Al joven se le entrecruzan las fechas con los actos benéficos. Es que fue tanto lo que se hizo que se confunde y admite que seguramente se olvida de alguno. Hicieron rifas, organizaron un campeonato de fútbol-tenis, vendieron pollos asados donados por el comerciante local Roberto García y hasta el chef nuevejulino Jorge Zamora le preparó una paella a cambio de una función de violín en el cumpleaños de 15 de su hija.

Éxito. Los vecinos colaboraron con la compra de paella que hicieron en el playón de la Parroquia departamental.

El dinero de la venta de porciones más todo lo otro recaudado sirvió para adquirir progresivamente nuevos instrumentos y mobiliario. "Lo último que compramos fueron dos violines nuevos y cuatro atriles. Y mandamos a hacer a una carpintería 10 banquitos para que los chicos toquen con mayor comodidad", cuenta, haciendo hincapié en que por primera vez pudieron adquirir violines no usados.

Además de instrumental, la escuela sumó con el correr de los meses clases de guitarra, piano, canto y batería, cada disciplina con un profesor particular. El arancel mensual de $400 que abonan sólo aquellos que pueden, va destinado al pozo común para los gastos de traslado de los profesores (tres son cauceteros) y la compra de nuevos instrumentos. Y parte también para poder ocupar el salón al que se mudaron en julio, que en realidad es la ampliación de una casa, cuyo dueño a cambio sólo les pide que abonen la boleta de luz del domicilio.

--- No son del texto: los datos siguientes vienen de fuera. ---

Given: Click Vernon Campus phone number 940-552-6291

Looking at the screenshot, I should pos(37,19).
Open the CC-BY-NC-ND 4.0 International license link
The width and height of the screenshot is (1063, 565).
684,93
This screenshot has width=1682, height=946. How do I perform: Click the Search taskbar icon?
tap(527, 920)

Multifunción. La escuela ahora cuenta con una variedad de disciplinas.

"Yo quise crear esto con la idea de que perdure. Formar algo que el día de mañana, cuando yo no esté, siga funcionando. Que sea para el pueblo. Mi sueño ahora es armar una orquesta popular", afirma Nahuel, que en agosto pasado sufrió un golpe muy duro con la muerte de su madre, Juanita Azcurra, una mujer muy querida y respetada en el pueblo que partió con 58 años a causa de un ACV.

Dolor. El joven junto a su madre, Juanita Azcurra. Ella estuvo a su lado en cada paso que dio para fundar la escuela.

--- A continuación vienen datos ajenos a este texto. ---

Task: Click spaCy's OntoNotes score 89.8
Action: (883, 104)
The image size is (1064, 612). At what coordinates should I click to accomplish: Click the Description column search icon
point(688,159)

Fue una trompada muy fuerte pero Nahuel sigue firme con su sueño. "Se cierren las puertas que se cierren yo voy a seguir. Es lo que siempre les inculco a los chicos, que nunca dejen en manos de otros su sueño, que si está en sus manos que se esfuercen y lo cumplan, que se superen día a día", dice.

Juntos. La pandemia del coronavirus complicó las cosas, pero juntos tiran para adelante.

La clase ha terminado. Los chicos se han ido. Nahuel cierra la puerta y parte caminando hacia su casa, con la mochila colgada en un hombro. Además de papeles, marcadores y los auriculares, lleva allí el regocijo de una vez más haber regado las semillas que algún día espera ver florecer.